11月19日より始まった三機サービス杯 第3回全日本大学準硬式野球東西対抗日本一決定戦 甲子園大会(以下、甲子園大会)。2022年から始まった今大会も3回目を迎え、今年も全国各地から選ばれた選手たちが大阪に集結した。

大会初日は開会式とインテグリティ研修を実施。開会式では、東日本、そして西日本選抜の監督や選手たちが登壇。初めて甲子園大会に選出された東日本選抜の久保嶋真也主将(桐蔭学園出身)は、「2連覇がかかっているので、しっかりと勝利したい」と意欲を示した。同時に初めての甲子園に「ワクワクしています」と野球人の血が騒いでいるようだ。

前回大会のリベンジに燃える西日本選抜の伊藤元翔主将(初芝橋本出身)も「絶対に日本一を獲ろう」とチームに発破をかけるなど闘志を前面に出した。久保嶋同様に試合が待ち遠しいようだが、一方で「研修や交流、そのすべてが甲子園大会だと思っています」と野球以外の時間の大切さを強調した。

伊藤が話したように、甲子園大会は第1回から試合以外にもあらゆるイベントを開催。実際この日は、開会式後に上田大介さんによるインテグリティ研修を開催。上田さんは2018年からJOC(日本オリンピック委員会)でトップ選手たちの教育活動を担当。在籍期間以外も含めてプロ野球選手、メダリストなど計12年間で3000~4000人ほどトップアスリートに指導してきた実績を持っている。

そんな上田さんによる90分間の研修では、大谷翔平の一言や81マスの目標達成シートを映しつつ、ときにはオリンピックでメダルを獲得した他競技のアスリートのエピソードなどを惜しげもなく披露。夢を叶えられる人、そうでない人の違いを指導。そのうえで、夢を叶えるための上田さんの考える思考法をレクチャーした。
さらには途中、今回のパリ五輪の日本代表選手団の編成方針を紹介。その中にも記載があった「人間力なくして競技力向上なし」という一言を最後に強調した。

「ただ強いだけでは世界には連れていけませんでした。チームジャパン、これは人間力なくして競技力向上なし。これを根幹に据えて、行動規範を重視、ルールを守ることが出来て、各国・地域と友好親善に寄与出来る人じゃないとダメ。つまり、ちゃんとやってくれる人、イコール信頼に値する人間力があるかどうか。それをもって日本代表選手団を編成しているわけです。つまり現実的に、人間力はあるのか。ちゃんとできているのか、そこをしっかり求めていました」

参加した東日本選抜の学生委員長・佐藤元介さん(昭和出身)は、「甲子園大会に来た意義っていうのを具体的に可視化できた」と今大会の重要性を再認識した。一方、西日本選抜の学生委員長・川原巧太郎さん(春日出身)は「支える立場の視点しかなかったので、選手たちの視点として何があるのか気づくことが出来た」と視野が広がったようだった。

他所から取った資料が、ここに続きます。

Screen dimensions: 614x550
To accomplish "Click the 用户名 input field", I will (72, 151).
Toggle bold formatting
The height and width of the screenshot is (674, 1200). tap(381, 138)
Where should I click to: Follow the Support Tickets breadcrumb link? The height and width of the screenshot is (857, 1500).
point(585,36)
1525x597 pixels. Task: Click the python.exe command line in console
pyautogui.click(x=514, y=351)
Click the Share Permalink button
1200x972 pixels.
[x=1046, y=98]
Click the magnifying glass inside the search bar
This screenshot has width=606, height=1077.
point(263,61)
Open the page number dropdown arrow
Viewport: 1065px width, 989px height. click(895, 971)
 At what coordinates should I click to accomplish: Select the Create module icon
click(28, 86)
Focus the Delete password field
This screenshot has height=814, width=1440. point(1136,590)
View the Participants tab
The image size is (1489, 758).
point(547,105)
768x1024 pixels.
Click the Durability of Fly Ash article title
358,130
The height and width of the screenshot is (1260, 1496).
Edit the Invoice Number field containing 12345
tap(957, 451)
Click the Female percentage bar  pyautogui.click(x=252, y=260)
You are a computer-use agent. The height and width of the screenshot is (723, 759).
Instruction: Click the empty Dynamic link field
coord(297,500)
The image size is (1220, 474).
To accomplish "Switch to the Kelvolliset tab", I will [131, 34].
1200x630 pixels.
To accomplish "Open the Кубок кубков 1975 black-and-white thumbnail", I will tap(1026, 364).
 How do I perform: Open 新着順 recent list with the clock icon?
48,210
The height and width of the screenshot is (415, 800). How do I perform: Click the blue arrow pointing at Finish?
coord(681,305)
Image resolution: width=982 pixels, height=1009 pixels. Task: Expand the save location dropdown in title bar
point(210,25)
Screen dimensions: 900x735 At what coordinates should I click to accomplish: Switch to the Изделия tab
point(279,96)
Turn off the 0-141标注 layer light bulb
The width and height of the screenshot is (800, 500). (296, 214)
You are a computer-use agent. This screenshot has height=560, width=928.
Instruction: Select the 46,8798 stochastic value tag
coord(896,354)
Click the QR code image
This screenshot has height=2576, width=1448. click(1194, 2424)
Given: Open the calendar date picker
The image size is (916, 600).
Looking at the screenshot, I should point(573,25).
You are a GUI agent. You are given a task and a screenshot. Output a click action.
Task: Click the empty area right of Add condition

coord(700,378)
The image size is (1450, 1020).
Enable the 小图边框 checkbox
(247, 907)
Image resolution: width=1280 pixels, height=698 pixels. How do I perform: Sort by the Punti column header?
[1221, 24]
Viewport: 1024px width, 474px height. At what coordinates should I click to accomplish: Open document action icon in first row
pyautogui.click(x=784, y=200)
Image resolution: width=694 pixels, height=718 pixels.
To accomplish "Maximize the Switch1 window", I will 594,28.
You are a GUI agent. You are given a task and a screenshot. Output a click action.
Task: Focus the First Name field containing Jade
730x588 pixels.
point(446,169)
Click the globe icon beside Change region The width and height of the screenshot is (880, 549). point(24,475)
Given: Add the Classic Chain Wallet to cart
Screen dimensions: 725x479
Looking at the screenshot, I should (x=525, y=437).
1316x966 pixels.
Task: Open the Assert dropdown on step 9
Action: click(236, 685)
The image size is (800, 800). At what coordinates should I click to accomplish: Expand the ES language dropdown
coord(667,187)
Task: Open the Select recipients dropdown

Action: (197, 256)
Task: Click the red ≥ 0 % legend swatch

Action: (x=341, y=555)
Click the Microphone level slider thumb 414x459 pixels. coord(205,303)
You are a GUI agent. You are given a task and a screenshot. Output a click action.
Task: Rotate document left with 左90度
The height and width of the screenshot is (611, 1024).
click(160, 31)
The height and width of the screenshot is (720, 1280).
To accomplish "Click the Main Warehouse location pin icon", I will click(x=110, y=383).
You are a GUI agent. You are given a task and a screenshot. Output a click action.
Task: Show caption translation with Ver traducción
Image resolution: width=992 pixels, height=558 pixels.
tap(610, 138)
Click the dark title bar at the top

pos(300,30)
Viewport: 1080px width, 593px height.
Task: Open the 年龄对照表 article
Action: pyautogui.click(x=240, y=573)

こうしたイベントを通じて社会で通じる人材を育てることこそ、準硬式の魅力であり、今大会の趣旨である。佐藤、川原に限らず、多くの学生たちが90分間の研修を真剣に聞いて、メモを取っている姿が多く見られた。その姿は、大会趣旨を理解し、自信の成長に繋げていることが十分に伝わってきた。この内容を大会終了後、自チームへ持ち帰り、伝えて浸透させることが出来れば、準硬式はもっと魅力ある選手・チームが増え、準硬式界全体の発展になっていくことだろう。

大会2日目は大阪シティ信用金庫スタジアムにて、練習及びプレ試合。さらには企業交流、キャリアガイダンスなどが予定されている。